**YOUR GOAL**
For every entry that follows, return an identical copy.

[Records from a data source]
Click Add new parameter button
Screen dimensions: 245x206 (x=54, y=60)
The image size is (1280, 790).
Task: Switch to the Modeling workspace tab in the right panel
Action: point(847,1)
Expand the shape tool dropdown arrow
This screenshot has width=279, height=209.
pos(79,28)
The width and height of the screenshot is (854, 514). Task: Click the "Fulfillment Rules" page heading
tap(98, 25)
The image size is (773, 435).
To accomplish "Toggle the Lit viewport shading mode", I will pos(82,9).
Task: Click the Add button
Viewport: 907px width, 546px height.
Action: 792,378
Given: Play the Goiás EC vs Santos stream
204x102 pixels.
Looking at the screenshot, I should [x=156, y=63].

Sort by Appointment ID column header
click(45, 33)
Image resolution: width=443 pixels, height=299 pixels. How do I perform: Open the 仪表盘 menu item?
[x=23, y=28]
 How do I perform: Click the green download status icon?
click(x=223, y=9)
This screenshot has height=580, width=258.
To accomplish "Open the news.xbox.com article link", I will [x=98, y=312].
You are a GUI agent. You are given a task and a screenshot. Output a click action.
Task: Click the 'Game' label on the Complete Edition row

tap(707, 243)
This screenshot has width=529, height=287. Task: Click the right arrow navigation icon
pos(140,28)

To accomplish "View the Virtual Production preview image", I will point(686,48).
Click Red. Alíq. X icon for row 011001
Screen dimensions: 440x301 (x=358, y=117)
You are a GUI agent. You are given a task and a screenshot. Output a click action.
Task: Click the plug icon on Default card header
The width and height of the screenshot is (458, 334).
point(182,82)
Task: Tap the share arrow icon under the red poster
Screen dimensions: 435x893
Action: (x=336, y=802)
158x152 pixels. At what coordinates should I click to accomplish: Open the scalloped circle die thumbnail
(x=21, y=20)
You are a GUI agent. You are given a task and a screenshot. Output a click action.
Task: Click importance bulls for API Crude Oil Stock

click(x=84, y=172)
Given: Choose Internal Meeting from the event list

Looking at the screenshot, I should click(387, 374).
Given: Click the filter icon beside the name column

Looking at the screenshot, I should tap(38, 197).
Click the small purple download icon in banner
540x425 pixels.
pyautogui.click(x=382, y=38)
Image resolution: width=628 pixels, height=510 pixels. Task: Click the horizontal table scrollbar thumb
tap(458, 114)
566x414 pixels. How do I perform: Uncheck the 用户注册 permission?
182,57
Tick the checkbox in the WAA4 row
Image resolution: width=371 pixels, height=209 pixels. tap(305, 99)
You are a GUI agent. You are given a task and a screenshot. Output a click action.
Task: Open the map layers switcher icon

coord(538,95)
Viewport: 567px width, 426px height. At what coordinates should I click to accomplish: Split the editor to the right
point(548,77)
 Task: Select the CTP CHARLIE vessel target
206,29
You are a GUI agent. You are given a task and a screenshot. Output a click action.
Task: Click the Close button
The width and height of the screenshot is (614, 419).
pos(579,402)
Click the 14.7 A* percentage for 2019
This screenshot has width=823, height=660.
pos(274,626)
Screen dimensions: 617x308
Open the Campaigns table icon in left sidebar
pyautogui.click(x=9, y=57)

**WRITTEN RESPONSE**
Click Add new parameter button
Screen dimensions: 245x206 (x=54, y=60)
The image size is (1280, 790).
Task: Switch to the Modeling workspace tab in the right panel
Action: point(847,1)
Expand the shape tool dropdown arrow
This screenshot has width=279, height=209.
pos(79,28)
The width and height of the screenshot is (854, 514). Task: Click the "Fulfillment Rules" page heading
tap(98, 25)
The image size is (773, 435).
To accomplish "Toggle the Lit viewport shading mode", I will pos(82,9).
Task: Click the Add button
Viewport: 907px width, 546px height.
Action: 792,378
Given: Play the Goiás EC vs Santos stream
204x102 pixels.
Looking at the screenshot, I should [x=156, y=63].

Sort by Appointment ID column header
click(45, 33)
Image resolution: width=443 pixels, height=299 pixels. How do I perform: Open the 仪表盘 menu item?
[x=23, y=28]
 How do I perform: Click the green download status icon?
click(x=223, y=9)
This screenshot has height=580, width=258.
To accomplish "Open the news.xbox.com article link", I will [x=98, y=312].
You are a GUI agent. You are given a task and a screenshot. Output a click action.
Task: Click the 'Game' label on the Complete Edition row

tap(707, 243)
This screenshot has width=529, height=287. Task: Click the right arrow navigation icon
pos(140,28)

To accomplish "View the Virtual Production preview image", I will point(686,48).
Click Red. Alíq. X icon for row 011001
Screen dimensions: 440x301 (x=358, y=117)
You are a GUI agent. You are given a task and a screenshot. Output a click action.
Task: Click the plug icon on Default card header
The width and height of the screenshot is (458, 334).
point(182,82)
Task: Tap the share arrow icon under the red poster
Screen dimensions: 435x893
Action: (x=336, y=802)
158x152 pixels. At what coordinates should I click to accomplish: Open the scalloped circle die thumbnail
(x=21, y=20)
You are a GUI agent. You are given a task and a screenshot. Output a click action.
Task: Click importance bulls for API Crude Oil Stock

click(x=84, y=172)
Given: Choose Internal Meeting from the event list

Looking at the screenshot, I should click(387, 374).
Given: Click the filter icon beside the name column

Looking at the screenshot, I should tap(38, 197).
Click the small purple download icon in banner
540x425 pixels.
pyautogui.click(x=382, y=38)
Image resolution: width=628 pixels, height=510 pixels. Task: Click the horizontal table scrollbar thumb
tap(458, 114)
566x414 pixels. How do I perform: Uncheck the 用户注册 permission?
182,57
Tick the checkbox in the WAA4 row
Image resolution: width=371 pixels, height=209 pixels. tap(305, 99)
You are a GUI agent. You are given a task and a screenshot. Output a click action.
Task: Open the map layers switcher icon

coord(538,95)
Viewport: 567px width, 426px height. At what coordinates should I click to accomplish: Split the editor to the right
point(548,77)
 Task: Select the CTP CHARLIE vessel target
206,29
You are a GUI agent. You are given a task and a screenshot. Output a click action.
Task: Click the Close button
The width and height of the screenshot is (614, 419).
pos(579,402)
Click the 14.7 A* percentage for 2019
This screenshot has width=823, height=660.
pos(274,626)
Screen dimensions: 617x308
Open the Campaigns table icon in left sidebar
pyautogui.click(x=9, y=57)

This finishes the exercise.